Davacının, dava konusu aracı 26.484,76-TL’ye satın aldığı dosya içinde bulunan faturadan anlaşılmakta olup, mahkemece bu miktar yerine 26.464,76-TL’nin davalılardan tahsiline karar verilmesi usul ve yasaya aykırı olup, bozma nedenidir.
Davacı, davalılardan olan alacağına avans faizi uygulanmasını istemiştir. Davalıların tacir olması nedeniyle araç satış sözleşmesine konu alacağında ticari olduğu anlaşılmaktadır. O halde, davacı alacağını avans faizi ile isteyebilir. Bu durumda, mahkemece hükmedilen alacağa avans faizi yürütülecek şekilde karar verilmesi gerekirken yasal faizi ile tahsiline karar verilmesi usul ve yasaya aykırı olup, bozma nedenidir.” gerekçesiyle davacı lehine bozulmasına karar verilmiştir.
Mahkemece bozmaya uyulmuş ancak, “Dava tarihinden önce 2006 yılında dava konusu araç üzerinde davacının SGK ve OGS borçları nedeni ile haciz işlemi uygulandığı konusunda taraflar arasında uyuşmazlık yoktur. Davacı vekili davacının SGK borcunu ödeyemeyeceğini ve bu nedenle araç üzerindeki haczin kaldırılmasının mümkün olmadığını belirtmiştir. Davacının maldaki ayıp iddiasına dayalı olarak davalı satıcı, ithalatçıdan talepte bulunabilmesinin ön koşulu maldaki uyuşmazlık konusu ayıplar dışında malı ayıptan ari bir şekilde satıcı ya da ithalatçıya iade etmesidir. Dava konusu araç davacının elinde iken davacının borçları nedeni ile araç üzerinde haciz işlemi uygulanması nedeni ile araç ayıplı hale gelmiştir. Araç üzerindeki haciz nedeni ile oluşan ekonomik ayıptan davacı sorumludur. Araç üzerindeki haciz kaldırılmadan, araç ayıptan ari hale getirilmeden davacı ayıp iddiasına dayalı olarak davalılardan talepte bulunamaz. Maldaki ayıp iddiasına dayalı bedel iadesi ve tazminat isteminin yasal koşullarının oluşmaması nedeni ile davanın reddine karar vermek gerekmiştir.” gerekçesiyle davanın reddine karar verilmiştir.

> _Çıkarılan Veriler_:
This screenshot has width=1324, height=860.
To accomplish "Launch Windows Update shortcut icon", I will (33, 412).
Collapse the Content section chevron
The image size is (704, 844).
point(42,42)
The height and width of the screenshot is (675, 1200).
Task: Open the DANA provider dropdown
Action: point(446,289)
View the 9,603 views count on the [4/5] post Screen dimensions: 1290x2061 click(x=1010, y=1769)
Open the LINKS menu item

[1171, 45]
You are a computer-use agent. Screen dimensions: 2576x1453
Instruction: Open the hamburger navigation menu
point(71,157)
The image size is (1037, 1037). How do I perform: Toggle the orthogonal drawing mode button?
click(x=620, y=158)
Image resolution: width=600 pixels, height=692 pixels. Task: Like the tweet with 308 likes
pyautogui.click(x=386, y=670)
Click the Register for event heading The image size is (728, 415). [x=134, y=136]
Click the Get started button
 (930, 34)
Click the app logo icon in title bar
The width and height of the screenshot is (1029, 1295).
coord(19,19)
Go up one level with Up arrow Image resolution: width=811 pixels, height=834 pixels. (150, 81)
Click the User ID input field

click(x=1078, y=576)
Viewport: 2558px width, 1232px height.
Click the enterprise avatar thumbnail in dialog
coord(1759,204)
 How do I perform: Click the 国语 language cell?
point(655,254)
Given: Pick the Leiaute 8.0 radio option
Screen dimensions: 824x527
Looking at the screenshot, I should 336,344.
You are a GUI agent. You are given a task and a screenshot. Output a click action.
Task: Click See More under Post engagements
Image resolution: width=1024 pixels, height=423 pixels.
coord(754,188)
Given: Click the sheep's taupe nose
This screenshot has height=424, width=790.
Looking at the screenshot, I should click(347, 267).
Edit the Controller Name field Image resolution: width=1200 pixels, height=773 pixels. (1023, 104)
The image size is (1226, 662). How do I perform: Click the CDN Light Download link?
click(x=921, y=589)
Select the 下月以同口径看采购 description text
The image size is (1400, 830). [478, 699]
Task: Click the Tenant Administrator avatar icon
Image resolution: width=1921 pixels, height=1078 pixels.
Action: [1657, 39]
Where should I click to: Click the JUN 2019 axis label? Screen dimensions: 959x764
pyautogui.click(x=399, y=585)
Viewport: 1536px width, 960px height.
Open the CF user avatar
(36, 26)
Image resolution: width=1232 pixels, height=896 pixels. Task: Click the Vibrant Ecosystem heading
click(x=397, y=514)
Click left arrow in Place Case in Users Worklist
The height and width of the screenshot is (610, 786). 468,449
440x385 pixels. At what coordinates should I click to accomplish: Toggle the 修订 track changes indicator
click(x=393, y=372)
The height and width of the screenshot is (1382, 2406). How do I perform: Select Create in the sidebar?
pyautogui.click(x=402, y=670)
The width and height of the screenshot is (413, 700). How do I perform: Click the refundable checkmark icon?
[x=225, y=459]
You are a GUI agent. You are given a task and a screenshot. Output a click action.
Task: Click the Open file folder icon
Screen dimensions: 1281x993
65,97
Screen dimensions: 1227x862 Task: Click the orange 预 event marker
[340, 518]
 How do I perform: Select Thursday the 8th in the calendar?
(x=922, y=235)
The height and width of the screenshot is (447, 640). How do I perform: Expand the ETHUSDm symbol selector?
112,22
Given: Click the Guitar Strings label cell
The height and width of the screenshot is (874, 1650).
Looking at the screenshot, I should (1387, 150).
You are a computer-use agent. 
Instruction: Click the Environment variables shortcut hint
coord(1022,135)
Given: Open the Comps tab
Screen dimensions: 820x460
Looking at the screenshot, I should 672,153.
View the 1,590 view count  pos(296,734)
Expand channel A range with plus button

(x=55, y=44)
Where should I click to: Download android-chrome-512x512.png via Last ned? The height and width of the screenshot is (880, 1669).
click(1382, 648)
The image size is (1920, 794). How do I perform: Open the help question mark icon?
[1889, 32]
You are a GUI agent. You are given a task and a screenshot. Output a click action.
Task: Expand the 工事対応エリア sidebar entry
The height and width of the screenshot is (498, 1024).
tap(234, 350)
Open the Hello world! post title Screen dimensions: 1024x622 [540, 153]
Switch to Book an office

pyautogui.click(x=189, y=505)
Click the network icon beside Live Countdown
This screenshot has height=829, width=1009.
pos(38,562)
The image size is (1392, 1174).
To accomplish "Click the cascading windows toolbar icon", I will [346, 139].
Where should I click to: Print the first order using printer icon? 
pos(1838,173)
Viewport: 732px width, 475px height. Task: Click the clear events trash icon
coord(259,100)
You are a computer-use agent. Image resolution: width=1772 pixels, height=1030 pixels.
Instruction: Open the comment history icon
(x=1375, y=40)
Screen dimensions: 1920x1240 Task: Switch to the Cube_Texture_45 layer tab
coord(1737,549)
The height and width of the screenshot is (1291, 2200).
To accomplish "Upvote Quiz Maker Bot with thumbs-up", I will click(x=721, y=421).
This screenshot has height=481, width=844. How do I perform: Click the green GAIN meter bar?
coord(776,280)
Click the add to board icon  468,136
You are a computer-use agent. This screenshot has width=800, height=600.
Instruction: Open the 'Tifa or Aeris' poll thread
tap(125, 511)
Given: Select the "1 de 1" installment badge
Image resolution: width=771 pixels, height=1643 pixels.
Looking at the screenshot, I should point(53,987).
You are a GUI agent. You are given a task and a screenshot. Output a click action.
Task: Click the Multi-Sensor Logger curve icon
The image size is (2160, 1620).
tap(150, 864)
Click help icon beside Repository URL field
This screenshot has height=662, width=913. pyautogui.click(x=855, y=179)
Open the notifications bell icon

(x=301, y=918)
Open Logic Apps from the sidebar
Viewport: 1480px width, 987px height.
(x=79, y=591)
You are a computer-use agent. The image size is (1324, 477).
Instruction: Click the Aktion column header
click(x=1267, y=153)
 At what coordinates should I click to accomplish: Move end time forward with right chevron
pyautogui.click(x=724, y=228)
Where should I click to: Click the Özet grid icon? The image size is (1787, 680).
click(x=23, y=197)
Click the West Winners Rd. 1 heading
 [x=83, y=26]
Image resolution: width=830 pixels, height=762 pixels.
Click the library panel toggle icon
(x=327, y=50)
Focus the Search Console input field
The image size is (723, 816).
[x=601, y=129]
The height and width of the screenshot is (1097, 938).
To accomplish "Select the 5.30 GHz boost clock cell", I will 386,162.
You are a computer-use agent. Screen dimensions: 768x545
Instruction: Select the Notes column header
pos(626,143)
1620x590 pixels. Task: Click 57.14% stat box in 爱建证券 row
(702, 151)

> _Görevler_:
1/ Okunacak metne göre davacı, dava konusu aracı kaç TL'ye satın almıştır?
2/ Okunacak metinde "Davacı, davalılardan olan" sözcüklerini içeren yerden başlayıp "bozulmasına karar verilmiştir." ile biten kısmı olduğu gibi alıntılayın.

> _Görev Yanıtları_:
1/ Davacı, dava konusu aracı 26.484,76 TL'ye satın almıştır.

2/
Davacı, davalılardan olan alacağına avans faizi uygulanmasını istemiştir. Davalıların tacir olması nedeniyle araç satış sözleşmesine konu alacağında ticari olduğu anlaşılmaktadır. O halde, davacı alacağını avans faizi ile isteyebilir. Bu durumda, mahkemece hükmedilen alacağa avans faizi yürütülecek şekilde karar verilmesi gerekirken yasal faizi ile tahsiline karar verilmesi usul ve yasaya aykırı olup, bozma nedenidir.” gerekçesiyle davacı lehine bozulmasına karar verilmiştir.